[Zestaw ćwiczeń]
[1] Oceń, czy poniższe stwierdzenia są zgodne z tekstem o karach za cofanie liczników. Przy każdym odpowiedz „tak” lub „nie” i przytocz rozstrzygające słowa tekstu.
(a) Kary mają dotyczyć wyłącznie mechaników.
(b) Kara za korektę wskazań licznika może sięgać pięciu lat pozbawienia wolności.
(c) Według prognoz 80 proc. pojazdów sprowadzonych do kraju ma zmodyfikowany licznik przebiegu.
[2] Podejmij tekst o karach za cofanie liczników tam, gdzie się kończy, i napisz jego dalszy ciąg.

[Fragment dokumentu]

Kary za korekty liczników nie umarły. Obejmą także właściciela auta
Konsekwencje za cofanie liczników w samochodach staną się faktem. Kary za korektę wskazań sięgać będą nawet pięciu lat pozbawienia wolności. Dotkną nie tylko mechaników, ale nawet właścicieli.
Kwestia cofania przebiegu samochodów nie jest marginalna. Optymistyczne (!) prognozy zakładają, że aż 80 proc. pojazdów sprowadzonych do kraju ma licznik przebiegu poddany modyfikacjom - nawet o kilkaset tys. km. Dlatego – jak donosi "Rzeczpospolita" – prokurator Bogdan Święczkowski zwraca uwagę na karanie również właścicieli feralnych pojazdów.

Dane o położeniu słów i elementów

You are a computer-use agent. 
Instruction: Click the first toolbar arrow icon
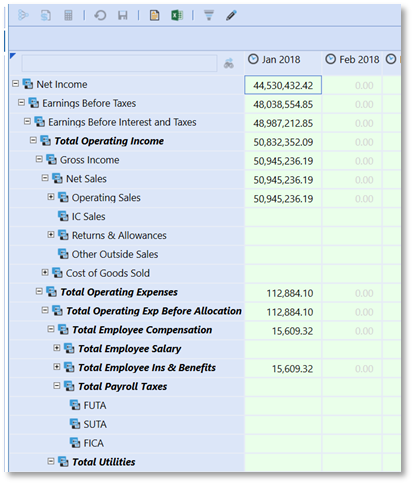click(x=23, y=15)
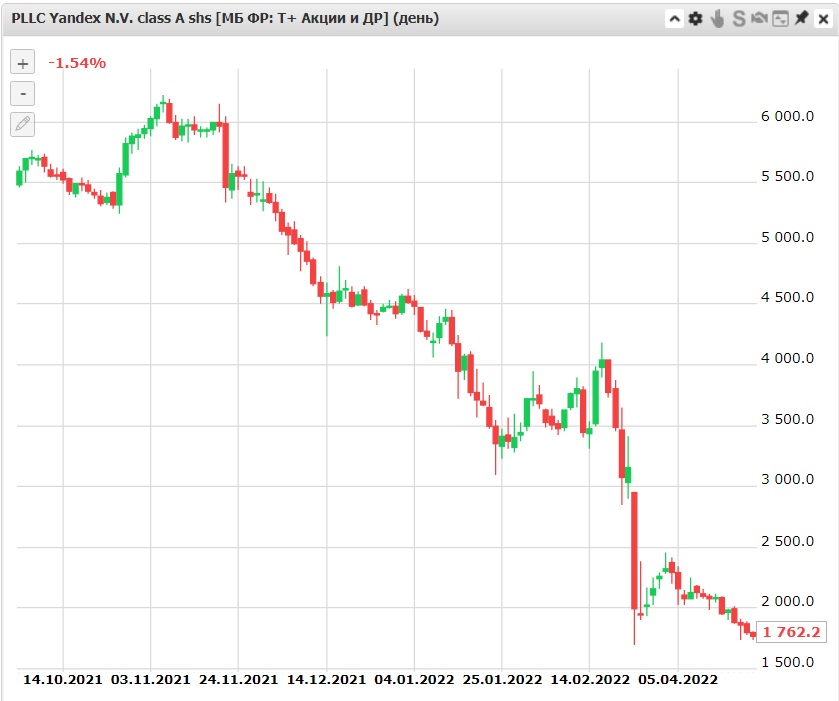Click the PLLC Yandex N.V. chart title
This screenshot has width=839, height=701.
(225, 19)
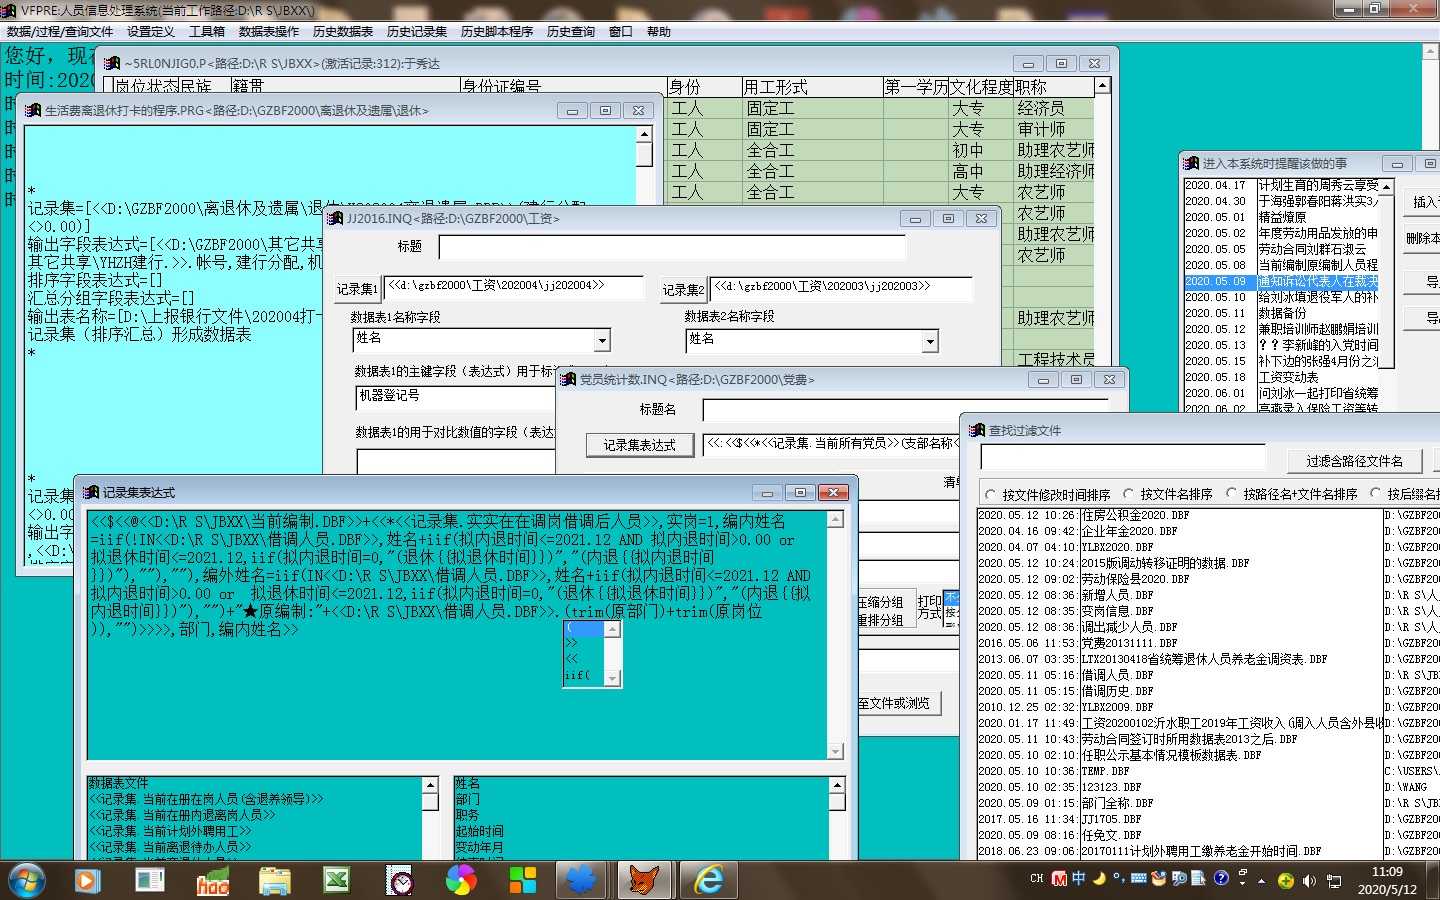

[Odpowiedzi do zadań]
[1]
(a) Nie: „Dotkną nie tylko mechaników, ale nawet właścicieli.”
(b) Tak: „Kary za korektę wskazań sięgać będą nawet pięciu lat pozbawienia wolności.”
(c) Tak: „aż 80 proc. pojazdów sprowadzonych do kraju ma licznik przebiegu poddany modyfikacjom”

[2]
Za modyfikację stanu liczników kary będą rozciągać się od trzech miesięcy do pięciu lat więzienia – zarówno dla mechanika, jak i właściciela pojazdu, który zleci taką operację. Obecnie dokonanie takiej korekty nie stanowi żadnego problemu. Handlarze po zakupie aut nie mają oporów przed modyfikacjami, z kolei niektórzy z mechaników inwestują nawet w billboardy przy autostradzie A2 z Niemiec. Za kilkaset złotych samochód jest "odświeżany" o kilkadziesiąt czy kilkaset tysięcy kilometrów. Interes kwitnie, bowiem by teraz wymierzyć karę za korektę, trzeba udowodnienić, że sprzedawca auta zrobił to w celu osiągnięcia korzyści majątkowej. W praktyce jest to wyjątkowo trudne.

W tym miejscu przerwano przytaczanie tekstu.